I'm really glad I went to the effort of attending this succinct choral concert at an acoustically excellent church in the City.
Though they're called the International Orange Chorale, they wear black on stage. (Sorry, Orange Mike.) The program says it's a volunteer group, but the voices are impressively professional in quality.
Ten pieces, all unaccompanied, none longer than about 8 minutes, 9 of them written in the past 5 years for this ensemble and the other about 15 years old. All ten of the composers (8 men, 2 women; at least four involved with the choir and 2 others local and present) are now aged between 28 and 44; the chorus members all looked within that age range as well, and so did most of the audience.
One of the two composers I'd previously heard of was Caroline Shaw, and I certainly welcomed my first live encounter with her eerie post-minimalist music. I found that I liked the pieces pretty much to the extent that they departed from straightforward text settings. That made Shaw's Fly Away I, which uses phased buildups from rhythmic monotones into rich consonant harmony to set chopped-up phrases from a hymn tune; Paanyaya 3 by Robin Estrada, which builds up cross-rhythms over percussive use of the phonemes in the Tagalog text; and Nico Muhly's Lord Heare My Prayer Instantly, a really imaginative setting of a couple of Psalm verses, the best pieces on the program.
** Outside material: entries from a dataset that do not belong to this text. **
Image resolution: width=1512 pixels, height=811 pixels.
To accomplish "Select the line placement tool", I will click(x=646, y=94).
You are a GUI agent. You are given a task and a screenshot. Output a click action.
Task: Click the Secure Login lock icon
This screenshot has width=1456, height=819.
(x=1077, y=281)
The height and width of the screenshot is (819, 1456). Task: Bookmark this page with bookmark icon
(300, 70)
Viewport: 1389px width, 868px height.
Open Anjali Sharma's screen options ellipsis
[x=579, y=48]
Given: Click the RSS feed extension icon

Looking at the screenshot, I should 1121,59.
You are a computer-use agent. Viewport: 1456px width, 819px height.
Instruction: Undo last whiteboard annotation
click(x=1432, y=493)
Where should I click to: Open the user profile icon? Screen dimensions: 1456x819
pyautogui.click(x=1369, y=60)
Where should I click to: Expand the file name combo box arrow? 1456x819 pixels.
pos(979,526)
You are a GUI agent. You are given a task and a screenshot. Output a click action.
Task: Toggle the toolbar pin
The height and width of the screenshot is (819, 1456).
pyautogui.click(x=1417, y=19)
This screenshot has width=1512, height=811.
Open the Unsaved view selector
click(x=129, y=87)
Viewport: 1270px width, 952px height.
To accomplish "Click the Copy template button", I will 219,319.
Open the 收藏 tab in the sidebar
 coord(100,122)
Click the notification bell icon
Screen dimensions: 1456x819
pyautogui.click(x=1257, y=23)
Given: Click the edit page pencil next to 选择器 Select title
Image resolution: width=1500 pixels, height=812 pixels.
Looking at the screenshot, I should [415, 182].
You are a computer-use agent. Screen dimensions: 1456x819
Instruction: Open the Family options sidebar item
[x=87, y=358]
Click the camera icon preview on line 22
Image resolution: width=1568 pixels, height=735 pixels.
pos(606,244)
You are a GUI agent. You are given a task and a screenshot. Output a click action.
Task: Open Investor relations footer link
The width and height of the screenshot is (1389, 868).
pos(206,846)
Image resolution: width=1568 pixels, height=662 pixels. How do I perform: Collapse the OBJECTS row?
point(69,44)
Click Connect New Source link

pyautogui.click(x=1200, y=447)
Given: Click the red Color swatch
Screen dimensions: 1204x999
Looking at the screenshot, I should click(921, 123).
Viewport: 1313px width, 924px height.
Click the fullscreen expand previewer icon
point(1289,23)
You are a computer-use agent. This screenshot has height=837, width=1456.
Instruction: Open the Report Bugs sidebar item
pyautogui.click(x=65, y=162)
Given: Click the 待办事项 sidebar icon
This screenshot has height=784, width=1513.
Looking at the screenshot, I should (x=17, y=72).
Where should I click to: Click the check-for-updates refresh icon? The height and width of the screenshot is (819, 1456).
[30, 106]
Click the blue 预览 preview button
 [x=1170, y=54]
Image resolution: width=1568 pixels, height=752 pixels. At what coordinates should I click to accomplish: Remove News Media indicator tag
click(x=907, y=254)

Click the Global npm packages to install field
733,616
But even the more straight-through text settings, many of them of renowned poets, were often attractive, varying mostly in the amount of dissonance they provided. Most consonant was Chorale director Zane Fiala's Cosmos, setting a chunk of Carl Sagan's narration with some VW-like harmonies here and there. Most dissonant was Chorale member Elizabeth Kimble's setting of Whitman's The Unknown Region. Kimble says in the program notes that what this poem evokes about the unknown for her is the fear of it, that it's "huge and terrifying." And then she conveys this through high, screechy, intense dissonance. Ouch.